Granted, cyber security is a fast-moving target, and there is no one-size-fits-all cyber security framework. The appropriate set of responses should be informed by each financial advice firm's risk appetite and strategic priorities. With that caveat in mind, here are some recommendations, that, if implemented appropriately, should reduce financial advice firms' cyber risk exposure.
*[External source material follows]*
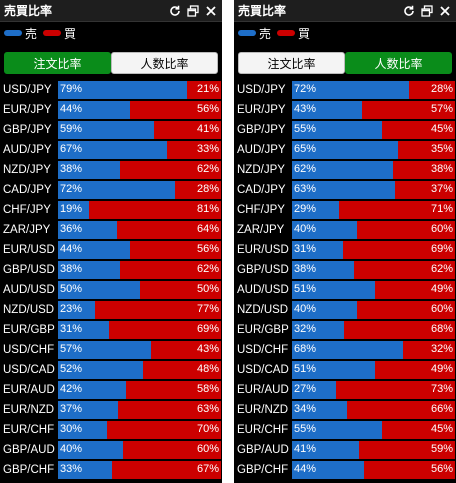  What do you see at coordinates (424, 170) in the screenshot?
I see `buy-bar: 38%` at bounding box center [424, 170].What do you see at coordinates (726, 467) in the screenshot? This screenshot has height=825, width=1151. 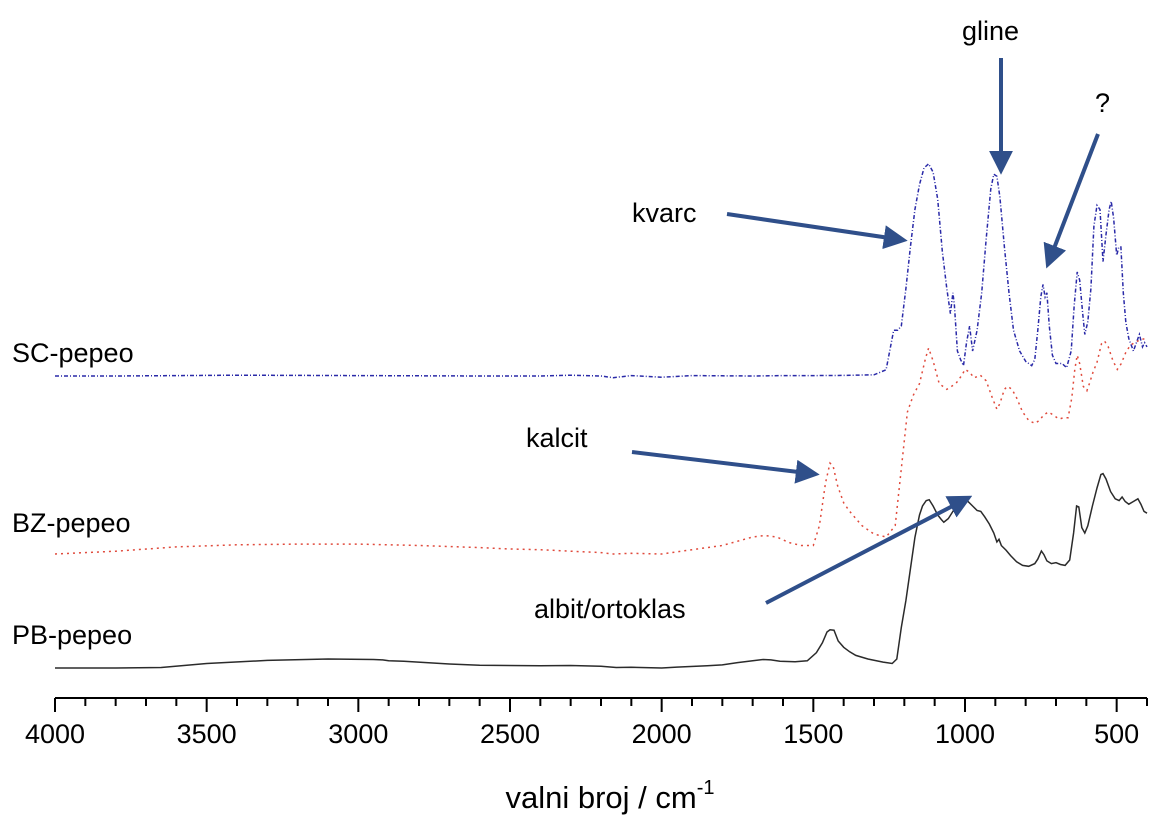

  1. Ensure your systems are running on vendor supported firmware, have up-to-date security patches and commercial anti-virus software. Turn on full-disk encryption, ensuring sensitive data cannot be accessed without the correct password in the event the device is stolen or seized. Also, regularly back-up critical business files on a separate drive that is disconnected from your computer network. Cyber criminals are blocking access to critical business files using strong encryption (ransomware) and then threaten to delete the files unless victims pay ransom in the form of cryptocurrency. In such situations, up-to-date back up files may be your only fall-back.
  2. Technology plays a key part in cyber resilience, but a cyber savvy workforce is even more important. To that end, invest in security awareness to ensure staff develop the intuition to detect and fend off sophisticated phishing attacks. Cybersecurity awareness campaigns provide the highest return on security investments but should not be pursued in isolation. They should be complemented with strong operational procedures, such as calling back customers to confirm the validity of payment instructions received via untrusted channels, such as email or fax.
  3. Enable multi-factor authentication (MFA) to increase security over your high-risk applications, especially e-banking and email. MFA requires further verification, in addition to your username and password, such as a one-time passcode accessible via a mobile app. Several online email and banking platforms have inbuilt MFA, but you must opt in. In addition, you can use a password management tool to generate, maintain and secure hard to guess passwords. 
  4. Maintain a detailed catalogue of your digital crown jewels - systems that hold personal and sensitive client records, as well as your intellectual property. These are your most critical information assets, which, if compromised, could severely undermine your bottom line, damage your brand or expose your clients to harm. Having a strong grasp of your digital crown jewels provides a strong foundation to create a high-impact and cost-effective cybersecurity strategy. Simply put, effectiveness requires focus and without a clear understanding of your most valuable data assets and where they reside, cyber security can easily become a slippery slope of high and unjustified expenditures. Once you clearly understand what your digital crown jewels are, the next prudent step is engaging a cyber security expert to assess the effectiveness protections around these systems.  
  5. Include legally binding and measurable cyber security and privacy clauses in all new third-party supplier contracts, where possible. Specifically, require third parties handling business critical functions or sensitive customer data to provide independent audit reports, at least annually. One such report is the Service Organization Control 2 (SOC 2), a widely accepted independent assurance report commissioned by the American Institute of Certified Public Accountants (AICPA) that asserts the security, availability, processing integrity, confidentiality and privacy of information.

Looking ahead

While it's all too easy to believe that cyber-attacks only happen to other businesses, financial advice firms cannot afford to treat cyber security as a low priority issue anymore. Protecting against this soaring threat is much more than protecting their businesses, its about protecting the privacy and wealth of their clients. However, this is not just about spending money - simple things like using up-to-date software and patches, as well as creating awareness and educating staff on cyber security are key steps in making it harder for cyber criminals to have an impact on your business.

The views expressed in this article are solely the author's, not the organisation he works for.